Quoted passage ▸
# # # # # # #

Science
A novel perspective on how HLA genes influence immune responses to cancer
Despite advances in active cancer immunotherapy, predicting the immune system's response to cancer remains challenging, leading to uncertainty in selecting new immunotherapeutic targets.
To explore this further, TREOS scientists studied the relationship between the immune responses of clinical trial participants and their complete HLA genotype (meta-analysis of 94 cancer vaccine clinical trials). Their findings revealed that a person's complete HLA genotype, rather than individual HLA alleles, is a key factor in determining immune responses (Lorincz et al., Cells, 2021).
Specifically, we identified "promiscuous epitopes" (PEPIs), that bind to multiple MHC molecules of a person. These PEPIs serve as genetic biomarkers, for the first time accurately predicting individual’s T cell responses (Hubbard et al., CCR, 2022).
TREOS proposes that PEPIs could serve as key targets for the design of effective immunotherapies, as they help the immune system to efficiently recognize cancer cells (abundantly presented targets) and elicit strong and broad immune responses (polyclonal T cell responses), potentially breaking the tolerance. The PEPIs may also be useful in predicting which patients will respond to our peptide-based cancer vaccines, enabling more personalized treatments using PEPI as biomarker.
Why is PEPI Technology Unique?
Optimized Immune Targets
PEPIs bind multiple MHC molecules of a person, therefore trigger exceptionally strong immune responses against tumor antigens — far surpassing the effectiveness of “common” epitopes.
Clinical Outcome Correlation
Strong correlation observed between PolyPEPI induced immune responses and clinical outcomes in each of Treos’ clinical trials.
Novel Biomarker
PEPIs serve as genetic biomarkers using a simple saliva or blood sample, enabling rapid identification of likely responders.

# # # # # # #

Information shown ▸

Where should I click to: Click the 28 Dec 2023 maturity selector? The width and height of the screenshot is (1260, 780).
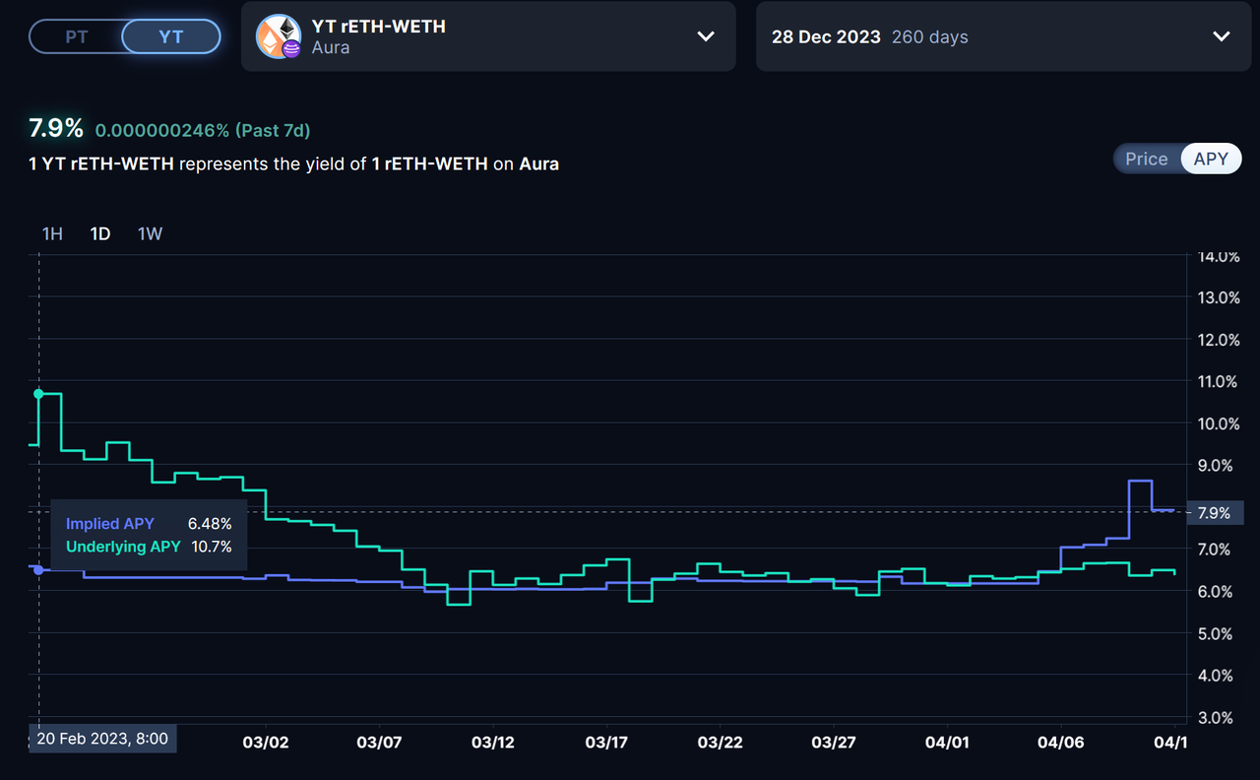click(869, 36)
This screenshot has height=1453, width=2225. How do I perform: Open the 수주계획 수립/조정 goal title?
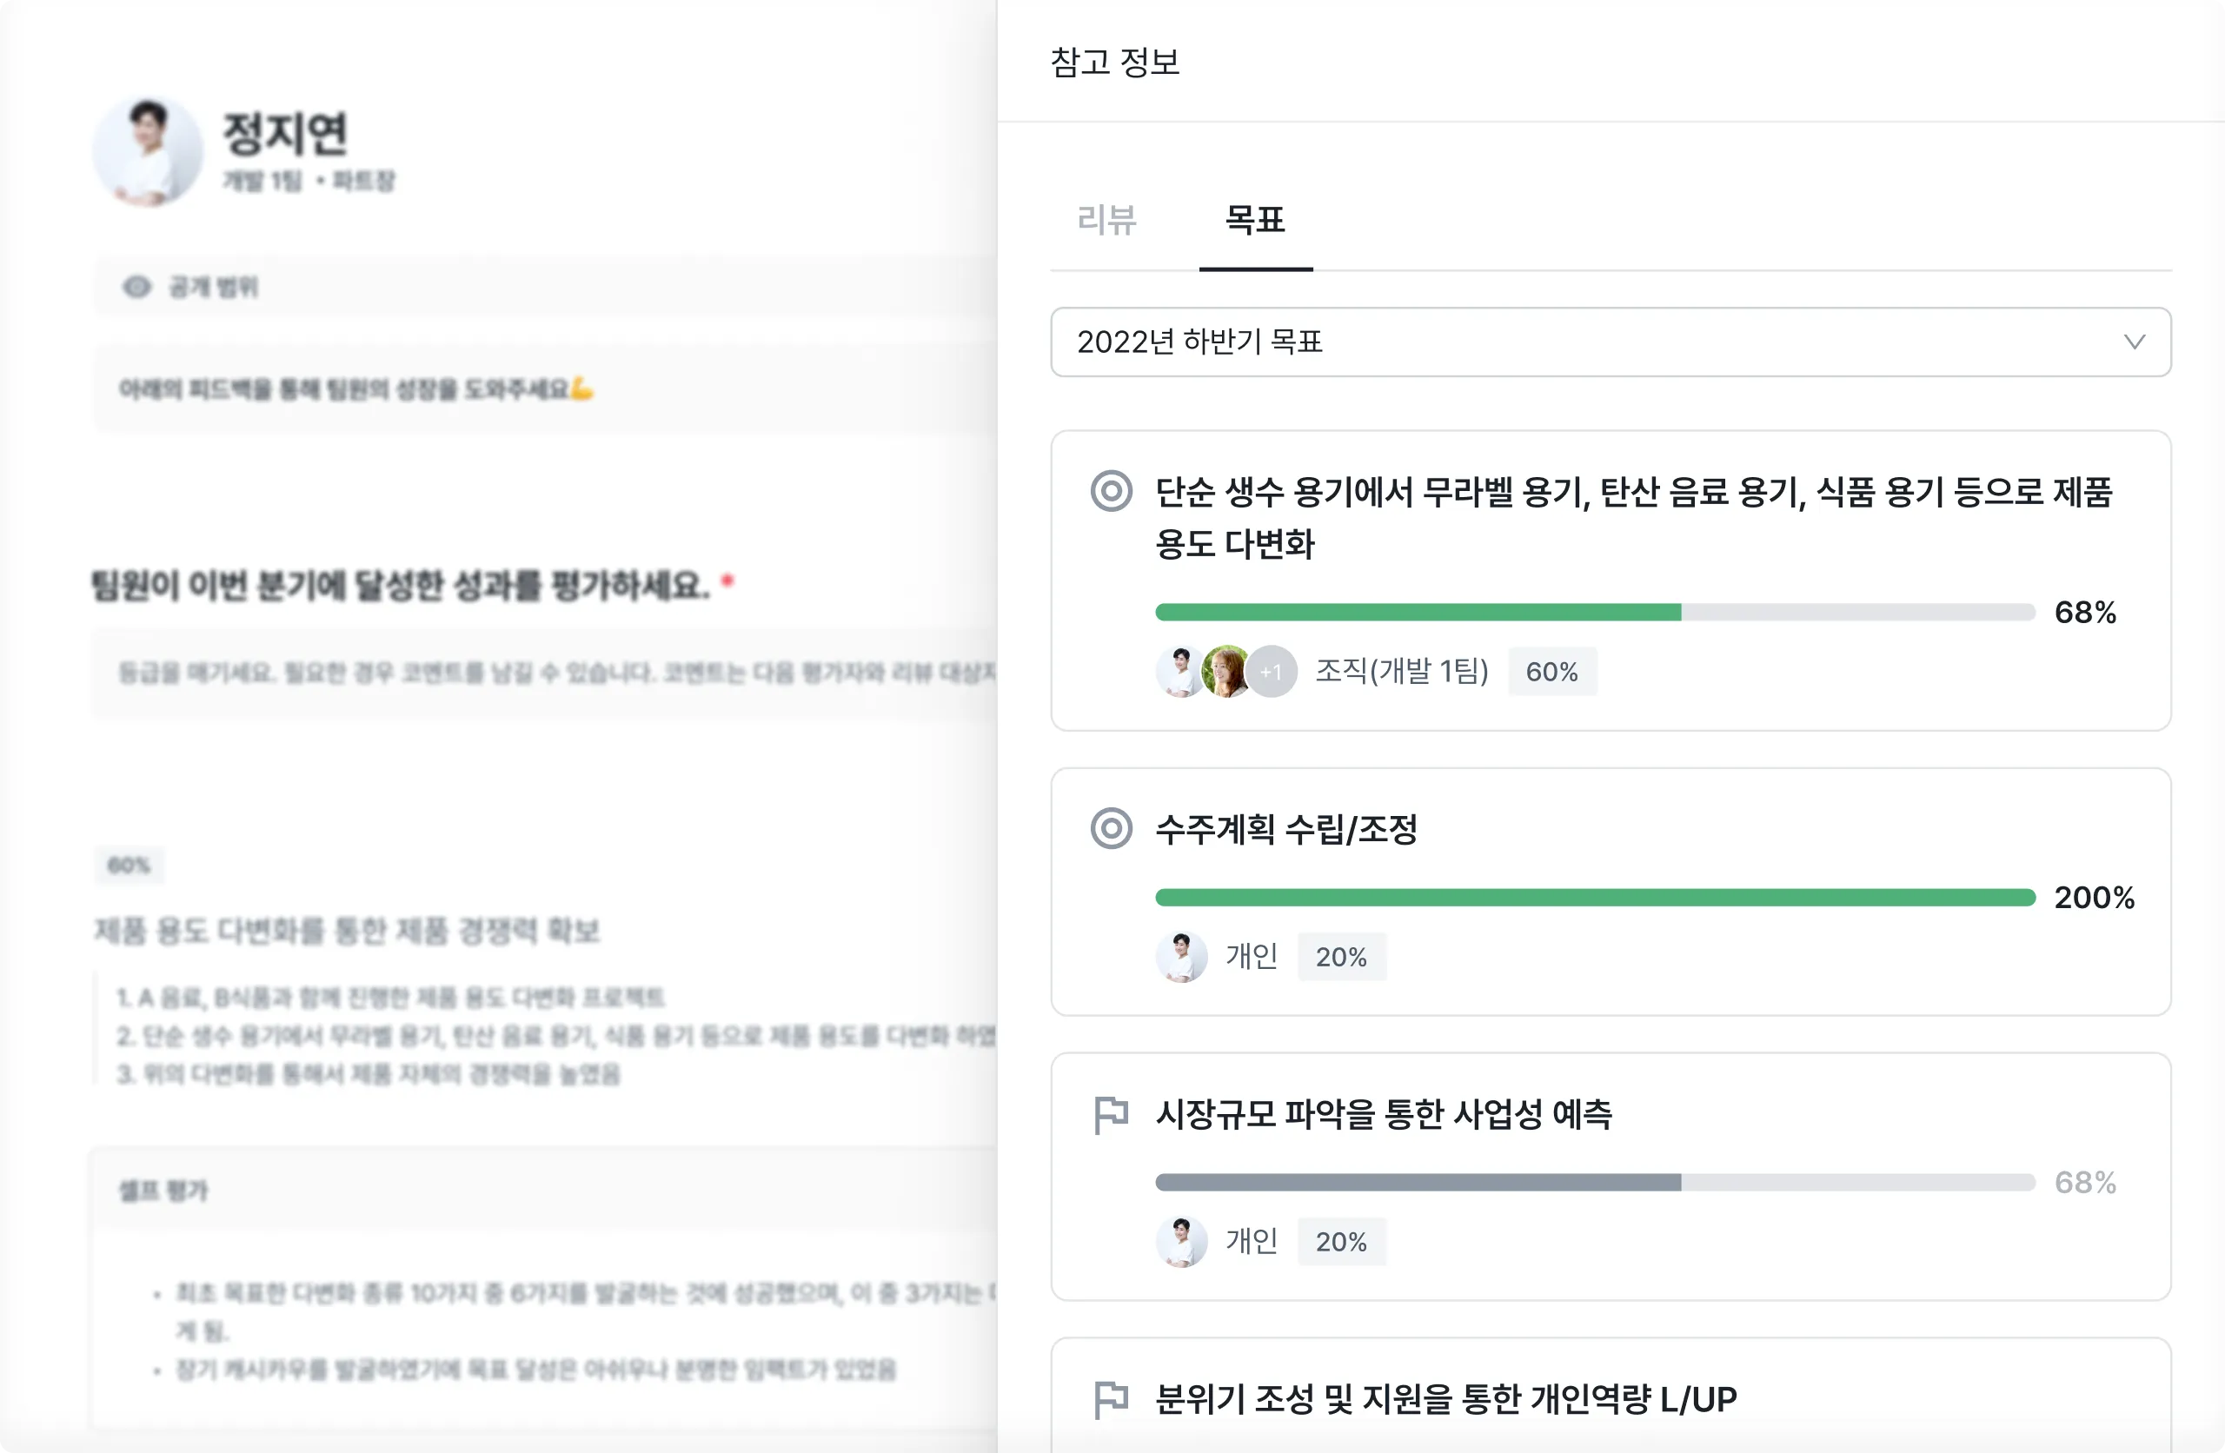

# # # # # # #

What to do ▸
1. Rewrite the paragraph beginning "TREOS proposes that PEPIs could serve" from the text on HLA genes and cancer immune responses in shorter form, keeping its main facts.
2. According to the text on HLA genes and cancer immune responses, how many cancer vaccine clinical trials did the meta-analysis cover?
3. Give a continuation of the text on HLA genes and cancer immune responses, starting after its last sentence.
The listing was taken from a separate source.

Expected responses ▸
1. TREOS suggests PEPIs could be key targets for effective immunotherapies because they help the immune system recognize abundantly presented cancer cells and trigger strong, broad polyclonal T cell responses, possibly breaking tolerance. PEPIs might also predict which patients will respond to TREOS's peptide-based cancer vaccines, allowing more personalized treatment with PEPI as a biomarker.

2. 94 cancer vaccine clinical trials.

3.
Broad Patient Accessibility
PEPIs enable the development of off-the-shelf cancer vaccines that are effective across a genetically diverse patient population. The low cost and strong safety record makes PolyPEPI treatments accessible to patients worldwide.
Synergistic with Other Therapies
PEPIs enhance the efficacy of other anti-cancer treatments, such as chemotherapies, checkpoint inhibitors and others, without compromising their safety or toxicity profiles.
Biomarker-Driven Immunotherapy Development
PEPIs drive the unprecedented immune reactions and clinical outcomes seen in our studies (Hubbard et al., ESMO2024). As a result, PEPIs are a central focus of our vaccine design platform and are incorporated into our product pipeline.
Our Personal Antigen Selection Calculator (PASCal) tool enables the creation of effective peptide-based cancer immunotherapies for various solid tumors. PASCal connects HLA genetics to the expression of shared tumor antigens in thousands of real-world patients, allowing us to account for the diversity in tumors and patient genetics (Lorincz et al., SITC 2021).
PASCal helps us develop off-the-shelf immunotherapies incorporating multiple PEPIs, that are effective for a wide range of people, regardless of their genetic background. This technology enables us to create cancer immunotherapies that do not exclude patients lacking prevalent HLA alleles (eg. HLA-A2), making them accessible to a broader patient population.
In addition, our proprietary PEPI biomarker uniquely allows TREOS to apply these off-the-shelf products to personalized cancer treatments. With just a simple saliva or blood sample—no tumor biopsy needed—we can select likely responders to our products or tailor treatments to individual patients.